Document passage>
%%
I’m working with the Wildflower Acres farm in Fillmore, Missouri. Joanna owns a small flock of Corriedale sheep bred specifically as a handspinner’s flock. She keeps her eye on genetics and micron count and continues to breed for finer, more lustrous colored fleeces.
Much of the research surrounding micron count only focuses on Merino sheep. And while much of the spinning community infers that micron count correlates to fiber softness, this doesn’t necessarily take into account other breeds whose fleeces have unique qualities, like crimp or cuticle structure.
Corriedale sheep originally come from Merino, Lincoln and Leicester sheep. Because of the genetics, Corriedales have a range of fleece qualities, from tight to very open crimp and from well-organized locks to disorganized crimp.
In this experiment, we will be gathering data on perception of softness compared to micron count, crimp count, and other factors. This may be a baseline to start looking at other breeds.
If you are in the Kansas City area, this experiment will be on display at the Corinth branch of Johnson County Library during the rest of February and the first week of march. Then in April, it will travel to Yarn Social, where it will live for another month. It will also be joining Yarn Social at Knitting in the Heartland. So there’s lots of opportunities for you to check this out in person! Come sort the samples and rank them from softest to least soft!
%%
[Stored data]
%%
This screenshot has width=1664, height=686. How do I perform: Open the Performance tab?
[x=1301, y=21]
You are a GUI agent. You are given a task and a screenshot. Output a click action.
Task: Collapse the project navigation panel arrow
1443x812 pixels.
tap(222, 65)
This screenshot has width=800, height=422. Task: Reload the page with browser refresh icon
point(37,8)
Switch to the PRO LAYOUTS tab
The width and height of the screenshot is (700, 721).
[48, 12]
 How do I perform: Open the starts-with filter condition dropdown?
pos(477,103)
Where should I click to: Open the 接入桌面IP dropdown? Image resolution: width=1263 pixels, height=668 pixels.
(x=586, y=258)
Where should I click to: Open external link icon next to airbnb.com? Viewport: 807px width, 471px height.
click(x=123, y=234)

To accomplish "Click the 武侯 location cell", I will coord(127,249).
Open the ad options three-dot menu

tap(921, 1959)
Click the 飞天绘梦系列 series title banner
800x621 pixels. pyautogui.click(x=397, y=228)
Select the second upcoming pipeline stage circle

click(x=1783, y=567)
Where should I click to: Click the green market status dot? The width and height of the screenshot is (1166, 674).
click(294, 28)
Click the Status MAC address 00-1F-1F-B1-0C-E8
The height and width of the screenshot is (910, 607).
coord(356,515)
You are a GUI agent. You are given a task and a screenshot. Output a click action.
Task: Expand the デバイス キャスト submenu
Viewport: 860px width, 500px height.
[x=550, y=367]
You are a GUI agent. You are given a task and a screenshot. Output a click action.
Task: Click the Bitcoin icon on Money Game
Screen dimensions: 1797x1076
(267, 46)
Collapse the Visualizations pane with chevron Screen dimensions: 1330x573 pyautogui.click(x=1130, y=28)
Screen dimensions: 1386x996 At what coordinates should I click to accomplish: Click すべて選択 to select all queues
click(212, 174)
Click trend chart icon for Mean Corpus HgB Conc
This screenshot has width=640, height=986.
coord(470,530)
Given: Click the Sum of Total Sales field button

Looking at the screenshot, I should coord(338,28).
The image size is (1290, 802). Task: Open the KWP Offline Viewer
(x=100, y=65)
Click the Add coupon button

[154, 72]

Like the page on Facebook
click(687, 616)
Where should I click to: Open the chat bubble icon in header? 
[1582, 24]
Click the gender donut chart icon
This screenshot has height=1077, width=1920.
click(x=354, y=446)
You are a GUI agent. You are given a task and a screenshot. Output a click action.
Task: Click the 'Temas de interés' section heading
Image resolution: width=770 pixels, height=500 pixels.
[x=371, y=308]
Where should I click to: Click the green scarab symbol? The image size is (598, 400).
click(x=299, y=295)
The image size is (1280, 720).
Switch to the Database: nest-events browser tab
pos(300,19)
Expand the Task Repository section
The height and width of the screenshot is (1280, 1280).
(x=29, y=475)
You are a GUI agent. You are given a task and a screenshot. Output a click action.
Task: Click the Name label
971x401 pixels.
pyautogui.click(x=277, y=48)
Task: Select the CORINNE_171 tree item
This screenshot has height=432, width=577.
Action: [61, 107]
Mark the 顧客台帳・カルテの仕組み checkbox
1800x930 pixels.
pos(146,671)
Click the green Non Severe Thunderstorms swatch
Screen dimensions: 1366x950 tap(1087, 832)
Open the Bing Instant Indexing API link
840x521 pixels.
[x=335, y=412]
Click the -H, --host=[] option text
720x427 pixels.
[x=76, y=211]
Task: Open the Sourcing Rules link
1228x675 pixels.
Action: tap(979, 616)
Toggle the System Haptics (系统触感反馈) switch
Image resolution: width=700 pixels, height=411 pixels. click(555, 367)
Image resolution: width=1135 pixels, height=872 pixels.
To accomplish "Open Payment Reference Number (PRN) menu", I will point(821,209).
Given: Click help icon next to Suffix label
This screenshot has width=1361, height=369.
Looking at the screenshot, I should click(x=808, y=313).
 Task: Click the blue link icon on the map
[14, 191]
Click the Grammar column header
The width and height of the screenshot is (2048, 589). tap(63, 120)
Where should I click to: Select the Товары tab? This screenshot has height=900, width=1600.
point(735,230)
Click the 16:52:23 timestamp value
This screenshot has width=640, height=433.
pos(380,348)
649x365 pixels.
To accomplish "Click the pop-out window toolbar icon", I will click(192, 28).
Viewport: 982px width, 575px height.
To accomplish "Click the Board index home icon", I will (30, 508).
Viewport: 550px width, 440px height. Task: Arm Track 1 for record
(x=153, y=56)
%%
Work instructions>
List every sheep breed named in the passage on Corriedale fleece softness. The stored data plays no part in this.

Exercise answer>
Corriedale, Merino, Lincoln, Leicester